Casino GGR Dips as Table Game Revenue Slows
New York’s land-based casino industry saw a modest decline in performance in June 2025, reporting $55.1 million in gross gaming revenue (GGR)—a 2.2% year-on-year drop, according to figures released by the New York State Gaming Commission (NYSGC). This marks the third-lowest GGR month of the year, with only January and February trailing.
While slot machine play held steady, generating $41.8 million in revenue on $526.7 million in credits, table games experienced a sharp downturn, dropping 16.8% to $11.8 million on $69.4 million in wagers. Poker added $862,000 to the total, and retail sportsbooks contributed a modest $677,400 on $3.8 million in bets.
In total, retail casinos contributed $13.9 million in gaming tax, netting the state $41.3 million in revenue, a 3% monthly decline, reflecting both lower visitor footfall and seasonal softening.
Online Sportsbooks Post Strong GGR Despite Seasonal Decline in Handle
While retail performance was muted, New York’s digital sports betting sector remained robust. June’s total online handle hit $1.6 billion, the lowest since August 2024, but still 12% higher year-on-year. Notably, GGR reached $206.5 million, up a striking 54.2% from June 2024, suggesting improved operator margins and efficient risk management.
FanDuel led the digital market, posting $86.3 million in GGR on $563.7 million in handle. DraftKings, while topping handle at $607 million, trailed in GGR with $69.8 million. Fanatics and Caesars also held notable shares, generating $17.3 million and $13.8 million in GGR, respectively.
From this, platform providers earned $101.2 million, while the state directed $105.3 million to education funds, continuing the strong fiscal benefit of legalized online wagering.
Market Outlook: Summer Trends, Legislation, and Expansion Debates
June’s dip follows a record-setting May 2025, when New York achieved $248.9 million in online GGR on a handle of $2.21 billion. The month’s performance underlines seasonal volatility, with summer months historically showing weaker activity across both physical and digital channels.
Looking ahead, several key regulatory developments may shape the second half of the year.

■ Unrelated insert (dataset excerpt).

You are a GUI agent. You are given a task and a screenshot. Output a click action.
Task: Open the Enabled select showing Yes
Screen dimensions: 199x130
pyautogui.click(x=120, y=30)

These include a potential ban on sweepstakes casinos, legislative review of deposit limits, and progress toward the licensing of new land-based resort casinos.
A notable highlight in June was FanDuel’s opening of a new office in NYC’s Flatiron District, reinforcing its long-term commitment to the state, where it has been headquartered for over a decade.
Conclusion: Digital Growth Offsets Land-Based Weakness
New York’s June gaming revenue paints a mixed picture—retail casinos face seasonal challenges, while online sportsbooks continue to show resilience. With digital GGR growing faster than handle, operators are proving they can adapt to changing betting patterns.
The industry now turns its attention to Q3 trends, regulatory shifts, and broader macroeconomic conditions to assess whether online margins can hold, and if the state’s land-based casinos can rebound heading into the fall.